It would be Dan Doctoroff’s last public speech as Deputy Mayor, pointed out Russel Unger, executive director of the U.S. Green Building Council. Offering advice for his successor in the form of “Doctoroff’s Three D’s of Deputy Mayorhood,” he said he’d learned the first one — “distract,” followed by “duplicate” good ideas worldwide, and “distinguish” oneself from anyone named Moses — the hard way: “If you want approval for a major rezoning… first pretend that you want to stick a stadium in the middle of it.”

Doctoroff went on to make a case for PlaNYC 2030, particularly its green component, as his and Mayor Bloomberg’s real legacy, and for the Building Code as a powerful instrument for realizing it. Finding widespread evidence of the need for greener construction, the city is combining economic incentives with the code to induce developers to improve the performance of both new and older buildings. Revised last spring (its first major overhaul since 1968), approved by City Council to take effect in July 2008, and scheduled for periodic revision on a three-year cycle, the code will now address sustainability as well as safety. The next revision, Doctoroff said, will focus largely on green features. By 2015, the code will require all existing buildings larger than 50,000 square feet to perform audits and retrofits, which he said will pay for themselves within five years; all new buildings will have to meet higher standards for energy and water efficiency, recycling of construction debris, recycled content, and other sustainability strategies.

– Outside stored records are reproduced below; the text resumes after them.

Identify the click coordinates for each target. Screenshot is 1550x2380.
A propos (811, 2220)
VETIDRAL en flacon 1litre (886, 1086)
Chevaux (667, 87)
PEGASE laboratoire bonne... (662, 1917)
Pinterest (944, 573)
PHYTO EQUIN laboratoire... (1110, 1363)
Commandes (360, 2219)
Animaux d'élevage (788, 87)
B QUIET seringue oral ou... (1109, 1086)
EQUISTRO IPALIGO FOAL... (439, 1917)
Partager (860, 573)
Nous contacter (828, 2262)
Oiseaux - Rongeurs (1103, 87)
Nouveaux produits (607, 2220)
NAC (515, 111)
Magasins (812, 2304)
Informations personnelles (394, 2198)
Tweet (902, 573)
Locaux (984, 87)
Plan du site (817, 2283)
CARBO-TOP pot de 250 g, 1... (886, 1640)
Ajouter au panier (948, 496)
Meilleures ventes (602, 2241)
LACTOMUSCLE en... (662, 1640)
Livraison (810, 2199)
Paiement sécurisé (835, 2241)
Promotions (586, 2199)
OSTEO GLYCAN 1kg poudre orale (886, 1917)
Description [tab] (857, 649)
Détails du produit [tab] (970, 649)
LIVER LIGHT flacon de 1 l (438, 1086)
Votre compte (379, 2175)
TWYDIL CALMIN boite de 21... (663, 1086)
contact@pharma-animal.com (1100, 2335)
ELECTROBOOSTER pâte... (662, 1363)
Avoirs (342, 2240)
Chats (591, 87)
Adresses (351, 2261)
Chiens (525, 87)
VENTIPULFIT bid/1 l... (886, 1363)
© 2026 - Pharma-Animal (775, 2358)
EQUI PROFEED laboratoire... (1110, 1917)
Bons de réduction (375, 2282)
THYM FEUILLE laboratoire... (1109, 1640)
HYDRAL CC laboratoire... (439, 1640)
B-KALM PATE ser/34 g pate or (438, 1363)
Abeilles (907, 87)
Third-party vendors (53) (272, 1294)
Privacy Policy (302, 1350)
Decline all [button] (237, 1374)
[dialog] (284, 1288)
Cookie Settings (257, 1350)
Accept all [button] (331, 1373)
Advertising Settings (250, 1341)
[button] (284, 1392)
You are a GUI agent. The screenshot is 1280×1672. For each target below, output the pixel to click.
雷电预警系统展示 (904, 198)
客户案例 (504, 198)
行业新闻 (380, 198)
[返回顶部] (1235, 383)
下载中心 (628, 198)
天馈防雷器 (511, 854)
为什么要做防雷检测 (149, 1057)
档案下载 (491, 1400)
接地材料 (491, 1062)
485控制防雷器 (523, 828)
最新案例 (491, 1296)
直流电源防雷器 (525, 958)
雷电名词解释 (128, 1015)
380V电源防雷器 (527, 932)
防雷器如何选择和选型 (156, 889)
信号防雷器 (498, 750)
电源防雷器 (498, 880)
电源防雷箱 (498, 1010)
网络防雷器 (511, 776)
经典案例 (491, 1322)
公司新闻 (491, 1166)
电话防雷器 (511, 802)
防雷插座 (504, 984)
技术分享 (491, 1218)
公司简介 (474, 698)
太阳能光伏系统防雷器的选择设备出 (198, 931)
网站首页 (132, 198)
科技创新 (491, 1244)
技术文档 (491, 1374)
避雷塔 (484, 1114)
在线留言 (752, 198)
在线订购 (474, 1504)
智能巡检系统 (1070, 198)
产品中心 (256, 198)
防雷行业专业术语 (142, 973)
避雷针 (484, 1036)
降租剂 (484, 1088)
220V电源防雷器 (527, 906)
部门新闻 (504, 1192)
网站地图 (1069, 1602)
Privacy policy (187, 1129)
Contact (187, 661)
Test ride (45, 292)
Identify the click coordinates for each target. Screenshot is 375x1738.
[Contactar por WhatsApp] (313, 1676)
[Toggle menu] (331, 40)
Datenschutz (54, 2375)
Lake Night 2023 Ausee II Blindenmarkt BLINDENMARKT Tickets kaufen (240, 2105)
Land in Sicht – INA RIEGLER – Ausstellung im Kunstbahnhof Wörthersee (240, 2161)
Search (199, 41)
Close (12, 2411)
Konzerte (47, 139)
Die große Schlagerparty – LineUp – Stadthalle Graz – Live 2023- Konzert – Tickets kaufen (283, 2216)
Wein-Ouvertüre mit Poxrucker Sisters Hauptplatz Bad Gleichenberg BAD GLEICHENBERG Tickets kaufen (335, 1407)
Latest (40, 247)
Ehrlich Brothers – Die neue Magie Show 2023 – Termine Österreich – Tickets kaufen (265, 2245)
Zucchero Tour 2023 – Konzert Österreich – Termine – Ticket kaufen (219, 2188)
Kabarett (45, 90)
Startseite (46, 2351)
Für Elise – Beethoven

Buildings Commissioner Patricia Lancaster, FAIA, summarized the new features, promising her department would have “new tools to enforce the codes.” To streamline approval of innovations, the code will allow materials that meet national standards, removing the local roadblock of the department’s Materials and Equipment Acceptance (MEA) index. It will also conform to the International Code Council format and allow electronic processing. The next iteration of the code will promote a citywide greener profile through reflective or green roofs, more efficient heating/cooling, graywater processing, and energy-saving relaxation of continuous ventilation requirements in some parts. Fee rebates will create incentives for LEED status, demolition-waste recycling, and use of renewable energy. Lancaster cited Local Law 86 as evidence that the public sector intends to lead by example.